Selected text
— BEGIN —
In [1]:
import torch
import matplotlib.pyplot as plt
%matplotlib inline

from sklearn.model_selection import train_test_split

In [2]:
words = open("./names.txt", "r").read().splitlines()

## Data prep

In [3]:
train_words, temp_words = train_test_split(words, train_size=0.8, random_state=42)
dev_words, test_words = train_test_split(temp_words, test_size=0.5, random_state=42)

In [4]:
len(train_words), len(dev_words), len(test_words)

(25626, 3203, 3204)

## Bigram

In [5]:
train_chars = sorted(list(set(''.join(train_words))))
N_b = torch.zeros((27, 27), dtype=torch.int32)
— END —
[Dataset excerpt]
— BEGIN —
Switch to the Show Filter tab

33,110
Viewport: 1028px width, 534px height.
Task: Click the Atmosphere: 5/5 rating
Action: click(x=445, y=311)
— END —
Tasks to carry out
1. Name every module the notebook imports from.
2. Which file does the notebook read its words from?
The entries have nothing to do with what follows.

Worked answers
1. torch, matplotlib.pyplot, sklearn.model_selection

2. ./names.txt